I grew up surrounded by mystery. In the Greek Orthodox Church, the priest stood with his back to the congregation, chanting prayers I couldn’t understand in a language I barely knew. The air was thick with incense and reverence. I watched candles flicker, bells ring, and holy gifts lifted high in gestures I sensed were sacred even if I couldn’t translate them. It was beautiful and otherworldly—an early lesson that divinity could be felt even when it wasn’t fully understood and this lesson certainly shaped the soul I know.
My mother, however, came from a Southern Baptist lineage. At family gatherings we’d gather around the piano and sing How Great Thou Art and Blessed Assurance. Those hymns were their own kind of liturgy—familiar, emotional, and earnest. Between the solemn mystery of Orthodoxy and the sing-it-loud passion of the Baptists, my young soul was given both awe and intimacy.
As I got older, my voice carried me to more churches than I can count. I was invited to sing solos at Sunday services of every denomination—Methodist, Pentecostal, non-denominational. In each sanctuary I sensed the same longing for the divine, but also a pattern that began to trouble me: no matter the flavor, the story was still dualistic. Heaven or hell. Saved or lost. The soul was something to be redeemed, scrubbed, rescued from itself.
In my thirties, living in Atlanta, I joined a Presbyterian church—a kind of middle ground between the ornate antiquity of Orthodoxy and the fiery certitude of evangelicalism. It was thoughtful, measured, and moderate. Yet beneath the hymns and sermons, the same old split remained: the soul as something that could fall from grace.
Over time, through study, reflection, and lived experience, that narrative unraveled for me. I couldn’t reconcile the idea of a “fallen” soul with what I felt to be true: that the soul is pure essence—an unbroken current of awareness. What fractures isn’t the soul; it’s our human perception of it.
The soul, as I’ve come to know it, doesn’t need saving. It doesn’t fall from heaven or climb its way back. It simply is. It hums beneath everything, steady and bright, while the human ego flails, forgets, and learns. The work of life isn’t redemption; it’s remembrance.
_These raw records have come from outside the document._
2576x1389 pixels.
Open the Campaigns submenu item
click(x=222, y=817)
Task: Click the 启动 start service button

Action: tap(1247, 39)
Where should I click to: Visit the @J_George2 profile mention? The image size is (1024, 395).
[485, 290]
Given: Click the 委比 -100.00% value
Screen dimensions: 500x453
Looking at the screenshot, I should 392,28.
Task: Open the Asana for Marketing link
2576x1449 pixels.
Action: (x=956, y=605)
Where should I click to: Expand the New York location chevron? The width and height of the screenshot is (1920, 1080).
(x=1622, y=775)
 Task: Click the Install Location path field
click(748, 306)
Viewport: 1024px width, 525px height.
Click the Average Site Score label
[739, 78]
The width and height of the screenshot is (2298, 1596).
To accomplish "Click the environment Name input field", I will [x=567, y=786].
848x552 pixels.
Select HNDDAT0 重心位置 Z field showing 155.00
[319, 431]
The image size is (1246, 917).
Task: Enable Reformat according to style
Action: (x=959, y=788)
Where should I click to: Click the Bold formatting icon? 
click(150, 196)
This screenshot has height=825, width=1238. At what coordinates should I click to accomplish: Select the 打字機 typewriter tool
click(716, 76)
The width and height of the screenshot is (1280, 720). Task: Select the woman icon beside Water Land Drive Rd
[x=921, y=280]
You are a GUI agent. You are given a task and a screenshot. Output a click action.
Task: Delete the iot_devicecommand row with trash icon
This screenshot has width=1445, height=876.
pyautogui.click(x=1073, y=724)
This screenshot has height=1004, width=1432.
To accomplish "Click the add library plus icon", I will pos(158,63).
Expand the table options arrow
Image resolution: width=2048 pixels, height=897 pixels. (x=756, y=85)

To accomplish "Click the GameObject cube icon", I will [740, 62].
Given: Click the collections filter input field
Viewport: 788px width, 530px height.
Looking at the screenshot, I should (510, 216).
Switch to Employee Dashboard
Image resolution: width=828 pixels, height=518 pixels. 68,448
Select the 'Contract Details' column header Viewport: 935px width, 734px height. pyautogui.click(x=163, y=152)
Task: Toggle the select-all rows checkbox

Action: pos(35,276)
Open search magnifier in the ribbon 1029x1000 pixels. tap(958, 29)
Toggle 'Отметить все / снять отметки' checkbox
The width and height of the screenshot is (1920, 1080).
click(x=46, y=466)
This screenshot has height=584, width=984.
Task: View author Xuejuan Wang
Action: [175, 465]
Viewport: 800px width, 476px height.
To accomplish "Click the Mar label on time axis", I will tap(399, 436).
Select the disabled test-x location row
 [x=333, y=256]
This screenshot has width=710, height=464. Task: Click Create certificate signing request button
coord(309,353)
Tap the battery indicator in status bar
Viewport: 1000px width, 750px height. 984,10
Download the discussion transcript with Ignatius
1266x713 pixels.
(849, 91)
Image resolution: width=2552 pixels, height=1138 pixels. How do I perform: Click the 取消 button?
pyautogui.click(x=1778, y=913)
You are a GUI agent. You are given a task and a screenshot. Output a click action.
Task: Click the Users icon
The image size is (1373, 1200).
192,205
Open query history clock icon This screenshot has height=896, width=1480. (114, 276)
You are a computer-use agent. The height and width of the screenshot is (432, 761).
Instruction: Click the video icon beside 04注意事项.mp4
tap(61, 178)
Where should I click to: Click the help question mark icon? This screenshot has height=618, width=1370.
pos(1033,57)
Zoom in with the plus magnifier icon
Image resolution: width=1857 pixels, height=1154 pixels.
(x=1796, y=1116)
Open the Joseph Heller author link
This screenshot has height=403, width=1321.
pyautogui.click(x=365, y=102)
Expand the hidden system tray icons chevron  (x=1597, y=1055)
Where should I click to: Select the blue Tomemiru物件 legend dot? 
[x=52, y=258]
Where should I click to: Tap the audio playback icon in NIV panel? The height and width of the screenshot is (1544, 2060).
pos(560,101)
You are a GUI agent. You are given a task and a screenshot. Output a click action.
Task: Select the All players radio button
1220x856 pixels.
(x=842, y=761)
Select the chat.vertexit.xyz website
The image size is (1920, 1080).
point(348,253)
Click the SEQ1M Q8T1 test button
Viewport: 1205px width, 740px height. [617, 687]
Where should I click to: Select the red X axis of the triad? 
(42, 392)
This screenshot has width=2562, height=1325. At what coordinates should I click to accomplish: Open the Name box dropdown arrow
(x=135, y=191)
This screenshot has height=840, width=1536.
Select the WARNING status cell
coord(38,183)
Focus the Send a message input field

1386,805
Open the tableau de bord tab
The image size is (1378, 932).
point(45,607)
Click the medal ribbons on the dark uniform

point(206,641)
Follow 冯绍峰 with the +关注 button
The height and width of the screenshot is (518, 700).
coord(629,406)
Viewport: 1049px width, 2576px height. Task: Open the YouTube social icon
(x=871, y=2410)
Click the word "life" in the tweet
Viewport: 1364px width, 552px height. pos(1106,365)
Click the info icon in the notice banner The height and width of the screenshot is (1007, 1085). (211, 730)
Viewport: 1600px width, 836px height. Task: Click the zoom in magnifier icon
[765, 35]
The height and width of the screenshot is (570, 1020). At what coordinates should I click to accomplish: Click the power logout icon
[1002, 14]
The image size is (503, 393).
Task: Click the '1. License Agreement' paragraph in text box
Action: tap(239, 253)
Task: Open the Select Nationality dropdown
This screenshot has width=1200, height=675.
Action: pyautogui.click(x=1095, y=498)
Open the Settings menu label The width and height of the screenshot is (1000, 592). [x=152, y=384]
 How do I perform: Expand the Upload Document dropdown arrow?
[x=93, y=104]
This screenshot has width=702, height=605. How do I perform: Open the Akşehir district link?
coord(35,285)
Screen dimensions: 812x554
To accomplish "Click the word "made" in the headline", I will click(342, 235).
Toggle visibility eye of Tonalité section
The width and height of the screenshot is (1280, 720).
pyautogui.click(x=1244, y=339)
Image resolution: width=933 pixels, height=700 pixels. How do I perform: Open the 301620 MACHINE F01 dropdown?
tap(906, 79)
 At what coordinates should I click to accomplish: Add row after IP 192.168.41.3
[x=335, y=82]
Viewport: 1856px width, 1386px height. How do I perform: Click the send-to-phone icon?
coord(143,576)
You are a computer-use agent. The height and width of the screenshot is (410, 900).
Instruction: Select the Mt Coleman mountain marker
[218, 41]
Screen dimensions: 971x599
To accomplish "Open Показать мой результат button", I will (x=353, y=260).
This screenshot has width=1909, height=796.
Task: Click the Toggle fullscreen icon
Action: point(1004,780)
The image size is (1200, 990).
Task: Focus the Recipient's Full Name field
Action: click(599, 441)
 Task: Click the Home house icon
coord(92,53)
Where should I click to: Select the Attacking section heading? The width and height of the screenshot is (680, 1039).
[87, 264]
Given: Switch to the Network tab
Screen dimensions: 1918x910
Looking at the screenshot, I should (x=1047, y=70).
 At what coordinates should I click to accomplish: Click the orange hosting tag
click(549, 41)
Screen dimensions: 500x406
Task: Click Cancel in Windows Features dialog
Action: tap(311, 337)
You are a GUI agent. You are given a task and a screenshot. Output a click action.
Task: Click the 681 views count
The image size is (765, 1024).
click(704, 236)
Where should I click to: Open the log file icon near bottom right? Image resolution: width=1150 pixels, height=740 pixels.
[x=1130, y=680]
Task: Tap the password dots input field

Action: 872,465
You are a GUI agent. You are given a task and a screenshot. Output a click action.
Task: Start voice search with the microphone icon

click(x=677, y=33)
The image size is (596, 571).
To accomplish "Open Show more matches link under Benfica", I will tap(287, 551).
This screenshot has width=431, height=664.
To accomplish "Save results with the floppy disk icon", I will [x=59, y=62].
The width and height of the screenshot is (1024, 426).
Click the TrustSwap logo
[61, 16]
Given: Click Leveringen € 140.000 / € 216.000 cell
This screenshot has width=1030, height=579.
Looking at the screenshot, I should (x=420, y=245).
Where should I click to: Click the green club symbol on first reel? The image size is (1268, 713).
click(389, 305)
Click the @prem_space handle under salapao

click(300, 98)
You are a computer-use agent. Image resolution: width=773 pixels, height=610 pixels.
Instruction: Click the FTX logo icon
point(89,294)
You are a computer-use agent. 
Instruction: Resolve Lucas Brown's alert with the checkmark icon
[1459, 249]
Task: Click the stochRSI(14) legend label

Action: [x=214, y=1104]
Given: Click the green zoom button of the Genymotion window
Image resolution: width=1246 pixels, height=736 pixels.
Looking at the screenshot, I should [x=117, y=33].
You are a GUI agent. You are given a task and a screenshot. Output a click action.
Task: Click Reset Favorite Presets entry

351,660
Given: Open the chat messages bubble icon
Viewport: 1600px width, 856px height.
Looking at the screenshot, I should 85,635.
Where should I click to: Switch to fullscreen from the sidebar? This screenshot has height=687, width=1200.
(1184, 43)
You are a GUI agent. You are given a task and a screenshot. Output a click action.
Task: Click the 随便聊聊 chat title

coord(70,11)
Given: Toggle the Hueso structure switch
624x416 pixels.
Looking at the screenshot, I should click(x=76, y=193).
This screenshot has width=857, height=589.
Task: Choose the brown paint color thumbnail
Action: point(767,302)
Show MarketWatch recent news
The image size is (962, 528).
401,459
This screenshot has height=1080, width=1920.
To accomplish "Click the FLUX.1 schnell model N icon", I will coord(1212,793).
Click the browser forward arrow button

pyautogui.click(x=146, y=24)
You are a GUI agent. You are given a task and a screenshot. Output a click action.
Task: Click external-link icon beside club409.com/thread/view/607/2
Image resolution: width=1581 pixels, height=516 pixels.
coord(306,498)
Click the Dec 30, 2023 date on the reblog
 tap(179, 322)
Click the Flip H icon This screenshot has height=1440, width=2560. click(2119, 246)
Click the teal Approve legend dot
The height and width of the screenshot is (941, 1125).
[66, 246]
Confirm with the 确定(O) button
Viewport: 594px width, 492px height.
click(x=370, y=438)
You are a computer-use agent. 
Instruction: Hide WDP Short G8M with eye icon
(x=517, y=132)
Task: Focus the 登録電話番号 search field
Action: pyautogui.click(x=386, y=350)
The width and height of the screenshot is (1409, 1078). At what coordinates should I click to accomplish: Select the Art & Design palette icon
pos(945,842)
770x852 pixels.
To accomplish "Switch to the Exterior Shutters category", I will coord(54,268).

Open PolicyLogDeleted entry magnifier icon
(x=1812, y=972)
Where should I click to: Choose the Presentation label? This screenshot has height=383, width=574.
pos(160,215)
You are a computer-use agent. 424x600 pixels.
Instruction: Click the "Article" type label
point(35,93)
That’s why pantheism—or more accurately, panentheism—speaks to me. I see the face of God/dess in everyone and everything. If all creation hums with divine frequency, then the sacred isn’t confined to churches. It’s in the trees, the animals, the crystals, or the scent of an essential oil rising from the bottle. When I try to fit pantheism inside traditional Christianity, it feels like trying to pour the ocean into a cup. If everything is divine, even the stones, the idea of damnation simply dissolves.
There’s a passage in Hebrews 13:2 that I’ve loved since childhood: “Be not forgetful to entertain strangers, for thereby some have entertained angels unawares.” Even as a girl, I sensed its deeper meaning. The divine hides in plain sight. Every stranger, every moment, every reflection is a potential mirror for the soul’s radiance.
And so, the soul I know isn’t waiting to be washed clean or rescued. It’s already whole. It’s the steady hum of divinity that never falters—what we do with it as humans is what sometimes goes wack-a-doo. But the frequency remains pure, always calling us back to tune in.
Reflection | Soul Note Prompt
The soul, I believe, is never in peril. It’s the human condition that stumbles — the part of us that forgets, reacts, and builds stories of separation. Yet even in those moments, the soul hums beneath the noise, waiting for recognition.
Soul Note:
Where do you notice your human condition pulling you out of alignment with your soul’s steady frequency?
And what helps you remember — even for a breath — that your soul has never stopped singing?